Castro ataca un cuartel y se acabó la tranquilidad.
Los centros estudiantiles se convirtieron en hervideros antibatistianos, los revolucionarios le huían a un guardia rural que enarbolaba un machete, a un policía con un bicho de buey y nuestros padres se preocupaban de un terrorista que podía poner hasta una bomba en el baño de un cine.
Batista se va, los barbudos parecían humildes, y con alborozo la mayoría de los cubanos pensaron que regresaba la tranquilidad.
Y fue todo lo contrario: El nuevo dictador resultó ser el mayor criminal jamás visto en este continente.
De mil porrazos acabó con la quinta y con los mangos.
Inmediatamente conculcó todos los derechos humanos, hasta los que aquí tienen los perros y los gatos.
Intervinieron todos los periódicos eliminando la libertad de expresión.
Acabaron con la propiedad privada, Fidel Castro se convirtió en el mayor latifundista del mundo. Dueño y señor del país.
Primero escasearon los alimentos, la comida, la ropa hasta que se acabó todo. Impusieron una libreta de repartición de la miseria.
Hasta extrañábamos a los policías y soldados comparados con el medio millón de esbirros, abusadores y chivatos que nos cayeron encima.
La isla próspera que comparábamos con Suiza fue tan depauperada que hasta Haití y Jamaica la superaron.
Miles de cubanos fueron a cumplir condenas hasta de 30 años en infrahumanas prisiones.

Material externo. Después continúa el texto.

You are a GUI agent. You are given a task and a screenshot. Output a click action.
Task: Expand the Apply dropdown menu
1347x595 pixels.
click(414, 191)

El paredón de fusilamientos ensangrentó nuestro archipiélago.
Pusieron a los cubanos en la disyuntiva de ser apapipios, presos, fusilados o desterrados.
Un genocida con un profundo odio a Cuba y a los cubanos pulverizó nuestra nación.
64 años más tarde, hasta después de la cenizas del “monstruo de Birán” están encerradas en un seboruco, la Isla sigue a la deriva.
Y todos los días de mi vida me preguntó: “¿Por qué Lina no se hizo un aborto, por qué no naufragó sin sobrevivientes el Granma, y por qué ese gran HP no nació en Rawalpindi Pakistán?